▶ Consigne A: Relevez toutes les années écrites en chiffres dans le texte sur le parcours de Lukáš Macek, chacune une seule fois.
▶ Consigne B: Prolongez le texte sur le parcours de Lukáš Macek après sa dernière phrase.

▶ Passage retenu:
Du bloc soviétique à la France, parcours d’un francophile
Quand s’effondre le bloc soviétique en 1989, le jeune francophile se porte candidat pour « logiquement » intégrer un lycée en France, à Dijon. Il est tout aussi logiquement admis, et part pour la France à l’âge de 16 ans. « J’ai voulu réaliser ce que la génération de mes parents n’avait pu faire, en poursuivant mes études librement, en Europe de l’Ouest », se rappelle-t-il, le regard pétillant.
Après son lycée, il enchaîne avec une classe préparatoire à Dijon puis il rejoint Sciences Po à Paris. Diplômé en 1999, il retourne dans sa République Tchèque natale où il travaille cinq ans comme conseiller politique et attaché parlementaire auprès d’un sénateur, ancien ministre des Affaires étrangères. Mais, en 2001, la création d’un campus délocalisé de Sciences Po dédié à l’Europe centrale et orientale attire son attention…
En 2004, Lukáš Macek rencontre Richard Descoings, le directeur de Sciences Po de l’époque, pour un entretien d’embauche au cours duquel son profil « fait mouche ». Il devient alors le nouveau directeur du campus de Dijon. « Je suis retourné à Sciences Po… et à Dijon », se souvient-il, amusé. Lorsqu’il retrouve la ville de son adolescence, le campus frémit encore du dernier élargissement de l’Union Européenne, qui voit dix nouveaux pays la rejoindre. « C’était quelques mois avant mon arrivée, et pourtant, j’ai senti que le 1er mai 2004 avait été vécu comme un moment mythique qui a façonné l’identité du campus. »

▶ Données fournies:
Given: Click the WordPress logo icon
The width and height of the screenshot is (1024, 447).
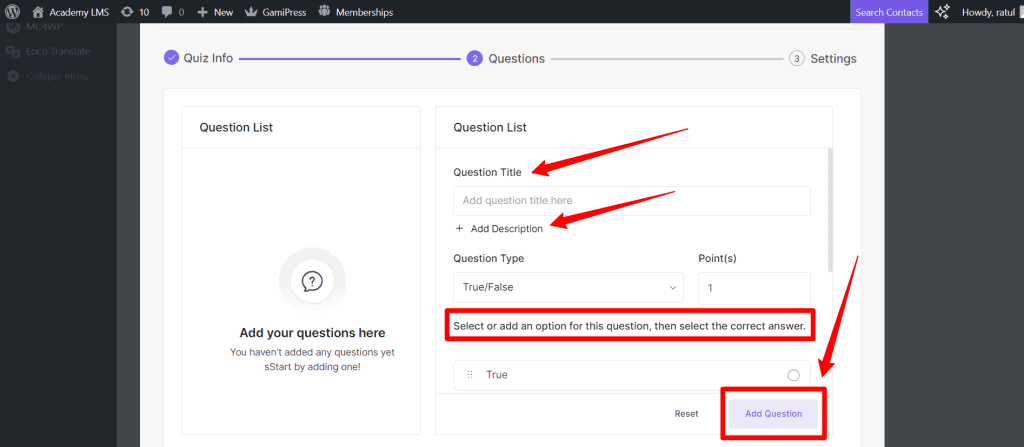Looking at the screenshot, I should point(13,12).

...

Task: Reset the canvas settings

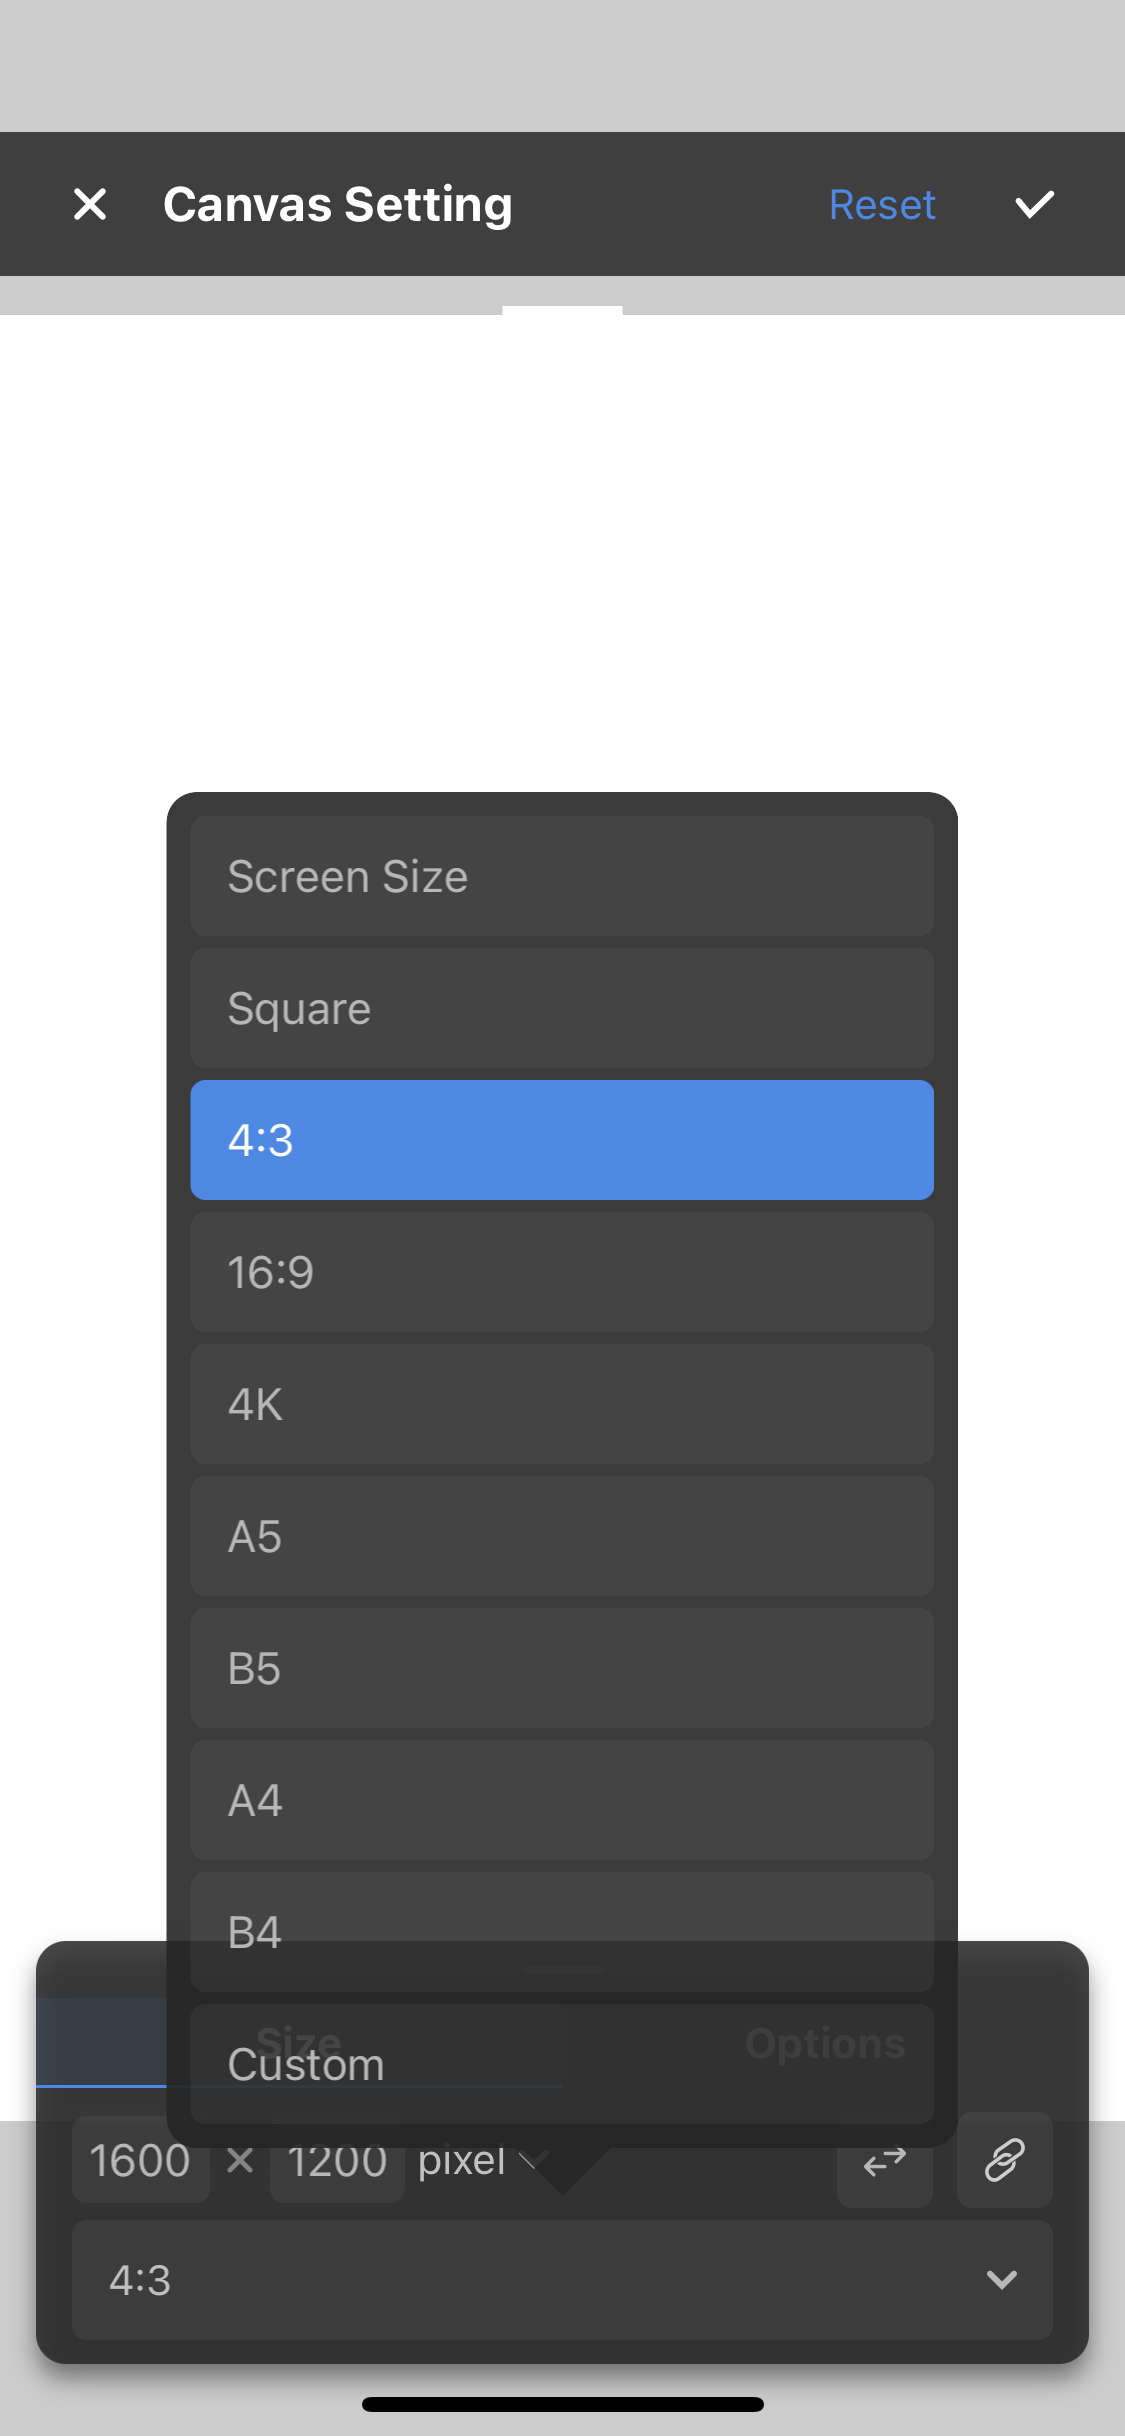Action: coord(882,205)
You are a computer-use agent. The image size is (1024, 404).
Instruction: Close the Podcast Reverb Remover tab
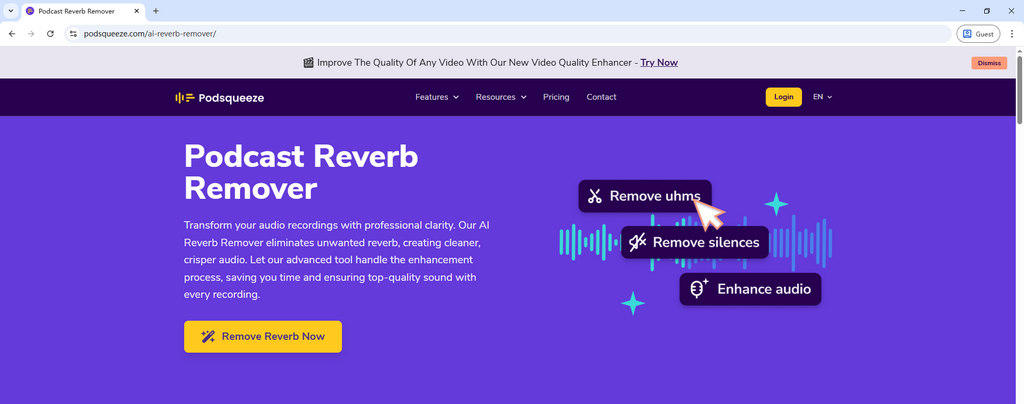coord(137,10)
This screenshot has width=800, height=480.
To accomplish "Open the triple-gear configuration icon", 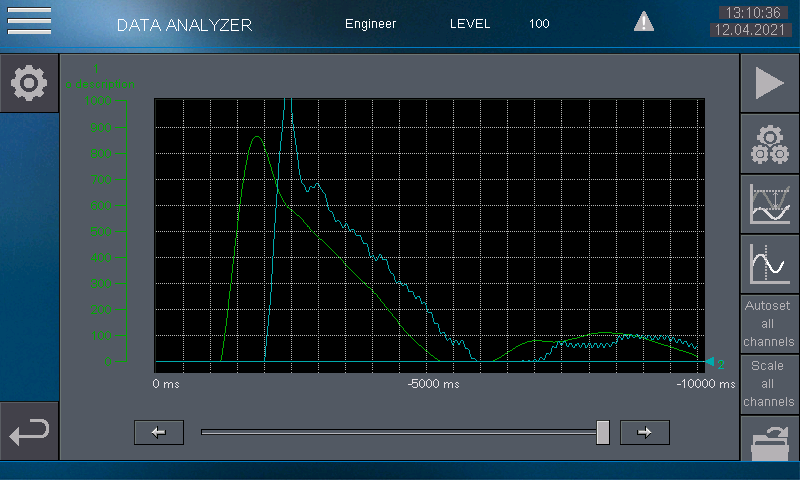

▶ Résultat A: 1989, 1999, 2001, 2004

▶ Résultat B:
Un Sciences Po très europhile à Dijon
Le nouveau directeur poursuit le développement du campus bourguignon et diversifie encore l'origine géographique des étudiants. Alors que les premières années voyaient essentiellement entrer des Français, des Russes, des Polonais, des Tchèques ou des Hongrois, le campus dijonnais accueille à présent une trentaine de nationalités, d’Europe occidentale comme orientale, mais aussi quelques Américains ou Chinois, sans oublier les quelque 40 % de Français.
Faire dialoguer les Europes, c’est ce que cherche avant tout à faire l’infatigable directeur, réputé pour ses emails nocturnes, voire très matinaux. La maquette pédagogique s’enrichit de nombreux cours, que viennent parfois donner d’anciens élèves du campus. « Notre objectif est que les étudiants aient une bonne maîtrise des institutions européennes et une meilleure connaissance de l’Europe Centrale, une région qui véhicule encore pas mal de démons et de fantasmes. »
À l’occasion de l’école d’hiver 2016 du campus de Dijon, les étudiants ont ainsi pu se pencher sur l’histoire comparée du communisme en URSS, en Chine, en Europe centrale et en France, quand d’autres étudient les minorités en Europe ou suivent des enseignements approfondis sur les Balkans.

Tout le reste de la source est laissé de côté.